Is Pluto is set to become an also-ran in the astronomical world?
Already demoted from the exalted planet club, Pluto could be joined by up to 50 other objects in the ever-expanding "dwarf planet" club if the new definitions of dwarf planet, recently proposed by Australian scientists Charles Lineweaver and Marc Norman, are accepted by the International Astronomical Union.
On the other hand, perhaps you would rather regard Pluto as the leading player in the astronomical second division. Rather than being the smallest of the planets, Pluto is set to become the charismatic king of the dwarfs.

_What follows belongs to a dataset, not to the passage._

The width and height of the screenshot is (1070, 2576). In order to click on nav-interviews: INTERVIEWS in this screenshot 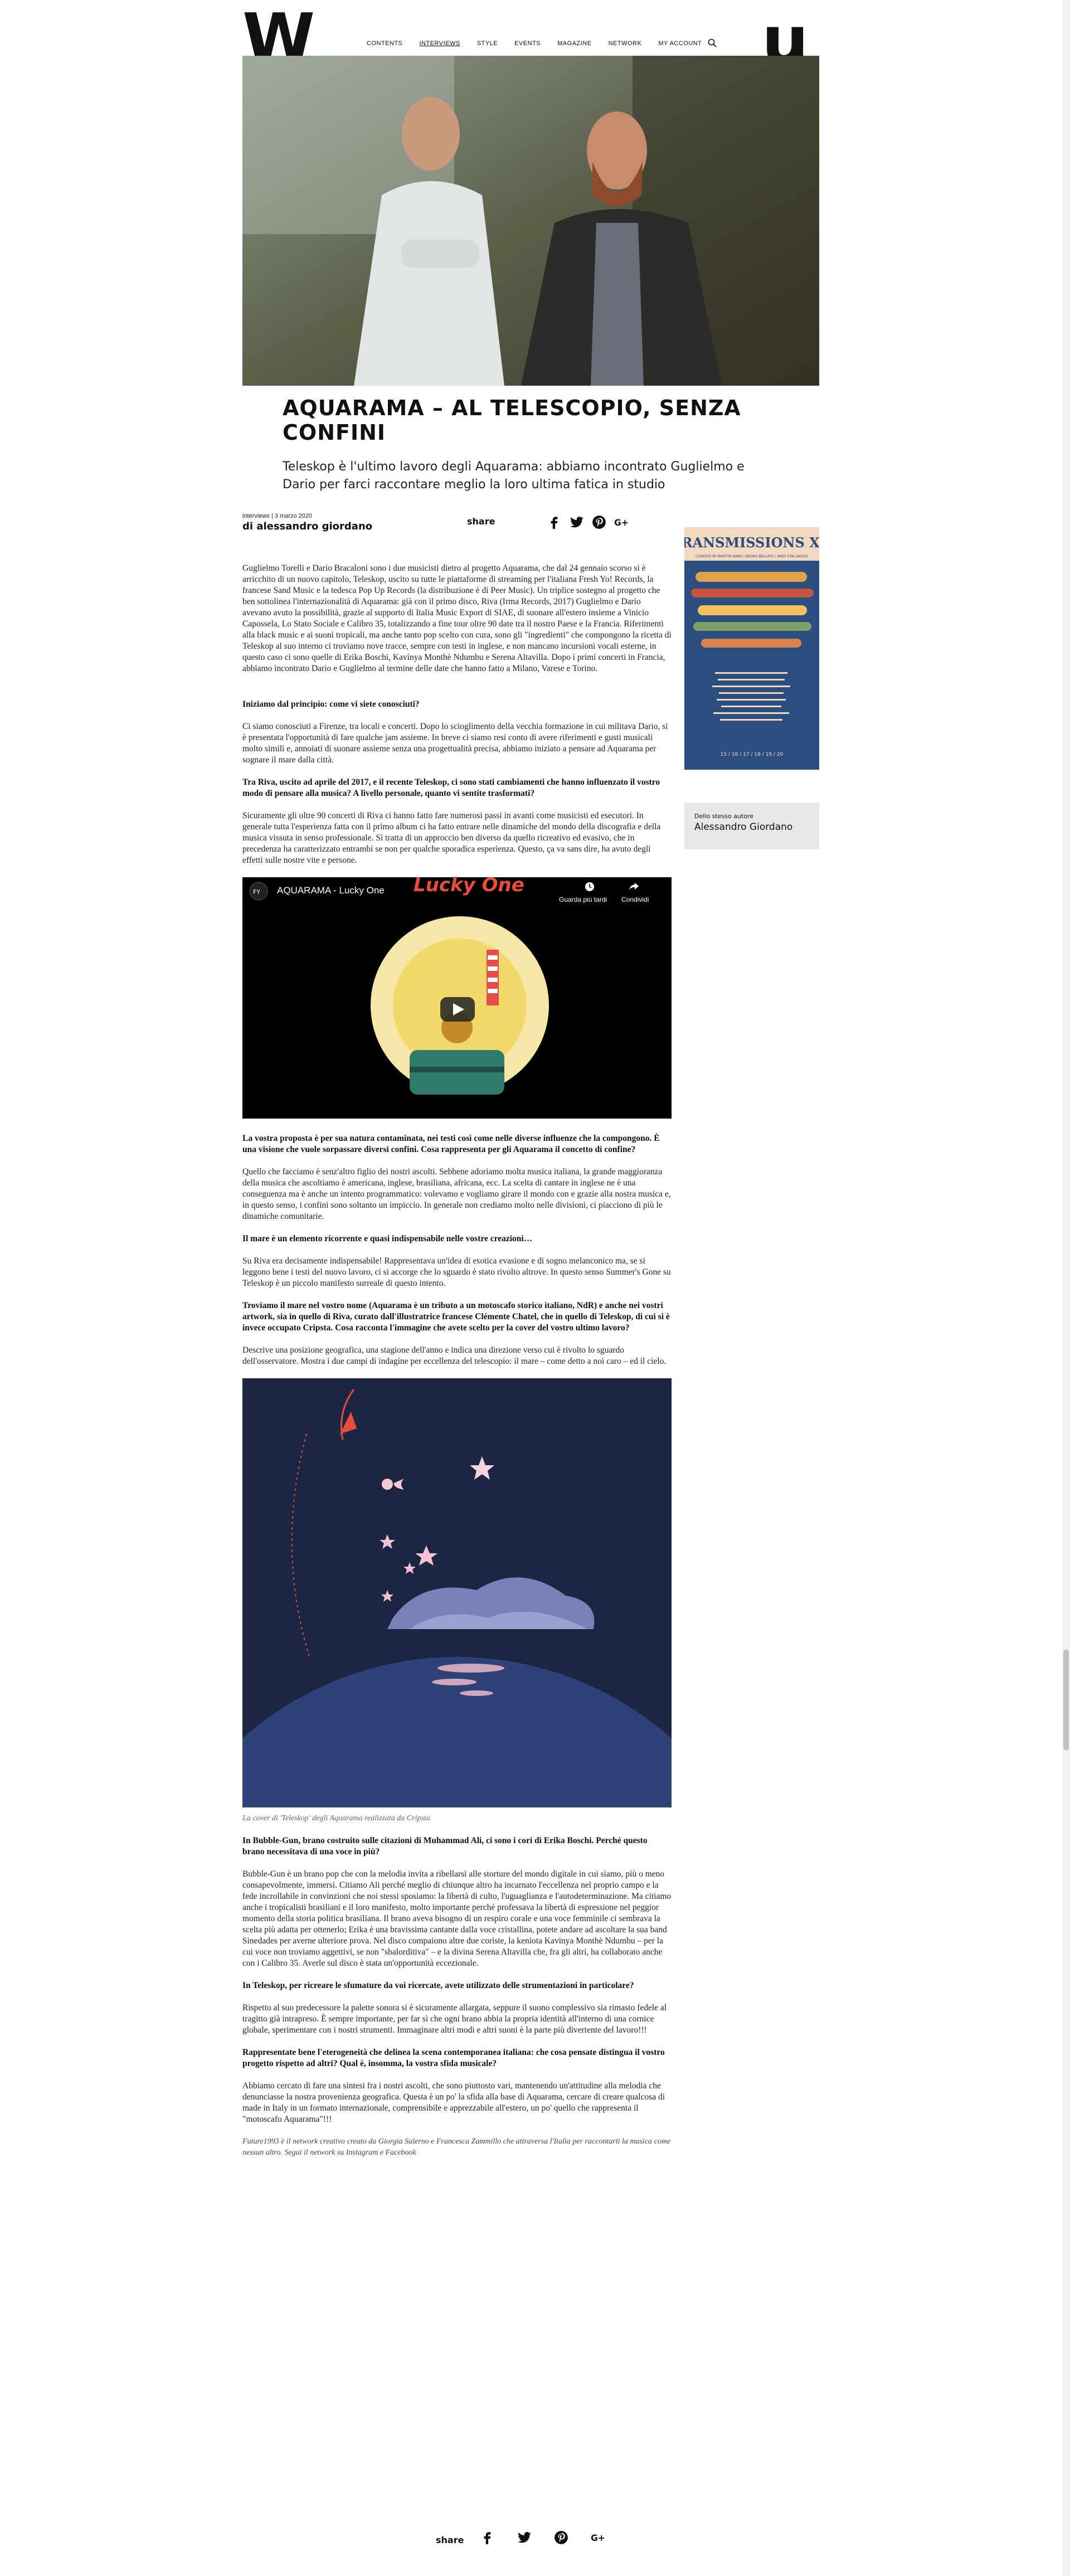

The research, entitled The Potato Radius: a Lower Minimum Size for Dwarf Planets, suggests that the number of objects in the solar system classed as dwarf planets could grow by more than a factor of ten. One of the definitions of dwarf planet relates to its ability to exist in hydrostatic equilibrium - that is, the body must have sufficient mass for its self-gravity to pull it into a round shape. This is generally accepted to happen at a radius of around 400 km. Lineweaver and Norman found that the point at which a body loses its rugged and unshapely 'potato' appearance and becomes round depends on what the material that the body is made from. Icy objects form spheres at roughly 200 km radius, whilst rocky spheres form at 300 km. As these radii are considerably less than the generally accepted minimum radius for a dwarf planet - 400 km - the researchers believes that a whole new crop of trans-Neptunian objects should be classified as dwarf planets.

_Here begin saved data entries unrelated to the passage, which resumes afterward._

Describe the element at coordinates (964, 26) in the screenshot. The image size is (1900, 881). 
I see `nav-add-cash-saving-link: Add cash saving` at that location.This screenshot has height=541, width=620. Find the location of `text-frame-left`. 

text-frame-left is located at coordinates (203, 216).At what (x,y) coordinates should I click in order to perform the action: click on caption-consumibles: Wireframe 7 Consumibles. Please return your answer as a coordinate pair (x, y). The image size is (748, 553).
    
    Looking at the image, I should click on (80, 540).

I had a fascinating chat with Dr Lineweaver about how they went about deriving these numbers, and also about their work defining the shape and mass of other astronomical bodies. To listen to this show, tune in here (or press play below):
Lineweaver derived these radii from first-principles physics, and compared the results to astronomical observation. Bodies are held together by gravitational and electronic forces, and the research showed a strong correlation between the mass and shape of astronomical objects. For example, at a radius of ~ 200 km - 300 km, moons and rocky asteroids transition from a rounded potato shape to a sphere.
The work also looked at other shapes in the Universe, and Lineweaver divided these into five basic shapes - dust, potatoes, spheres, disks and halos. Each of these shapes correlates with the size and mass of the object.

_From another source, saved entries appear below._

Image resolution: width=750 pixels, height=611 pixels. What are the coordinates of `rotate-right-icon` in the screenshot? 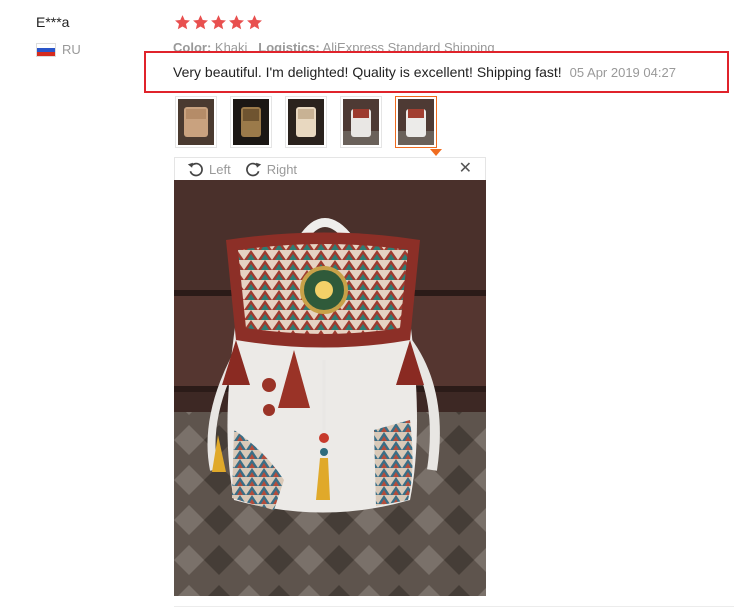 It's located at (253, 169).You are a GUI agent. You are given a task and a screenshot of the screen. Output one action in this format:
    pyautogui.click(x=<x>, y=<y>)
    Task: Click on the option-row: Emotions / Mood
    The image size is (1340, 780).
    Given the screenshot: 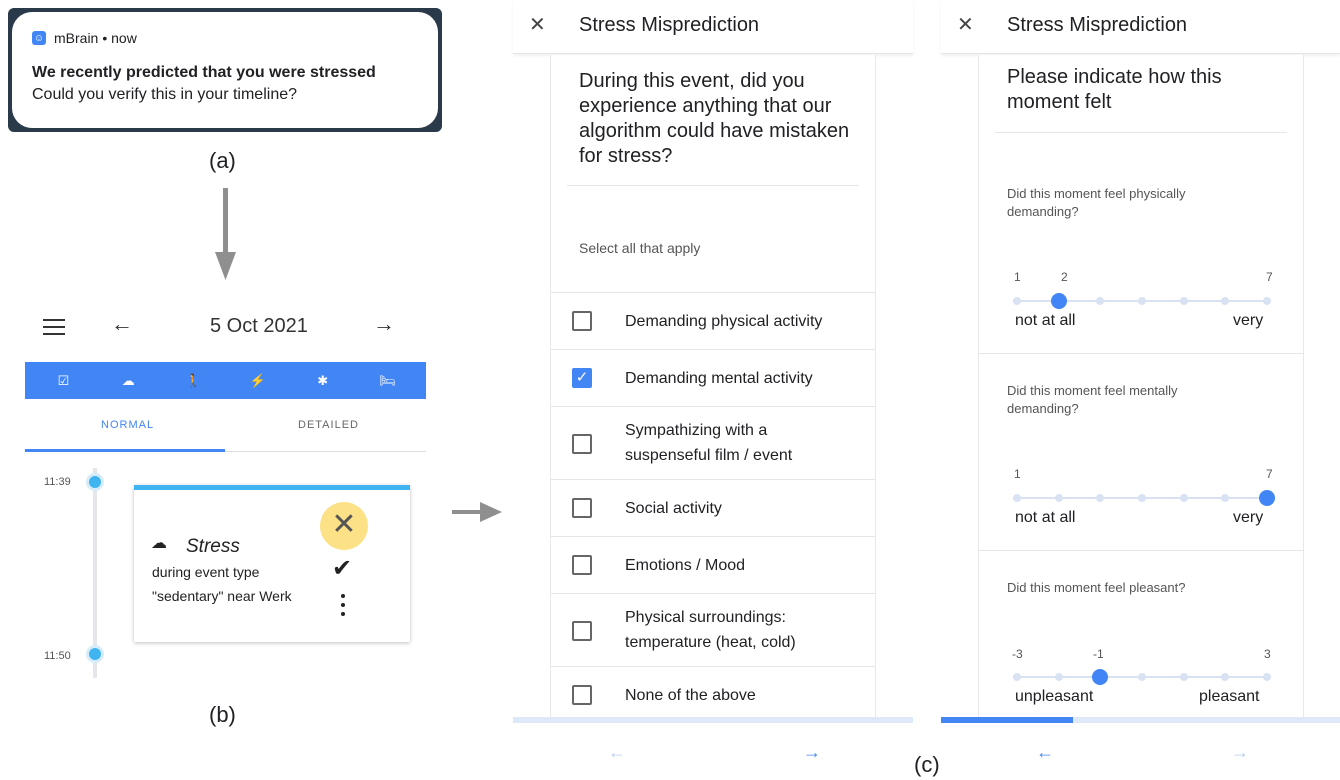 What is the action you would take?
    pyautogui.click(x=713, y=564)
    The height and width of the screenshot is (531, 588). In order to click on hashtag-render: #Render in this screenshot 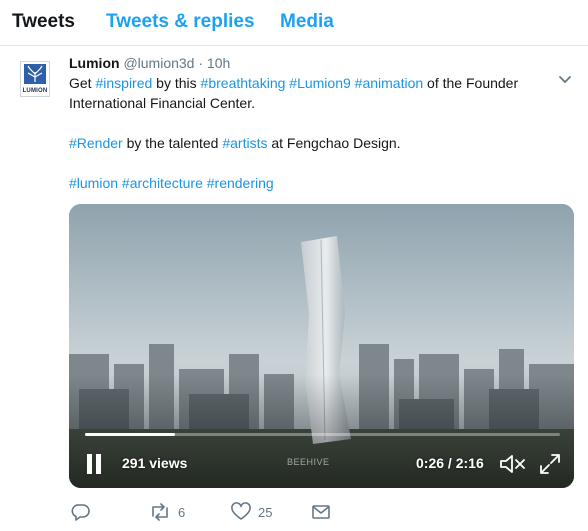, I will do `click(96, 143)`.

Most of the new dwarf planets will be out past Neptune – these are called trans-Neptunian objects. Pluto has a radius of 1,150 km, but it is not the largest known trans-Neptunian object - Eris has a radius of ~1,250 km.
The International Astronomical Union General Assembly, which makes the decisions re astronomical nomenclature, next meets in Beijing in August 2012. No matter what they decide, some people will always call Pluto a planet.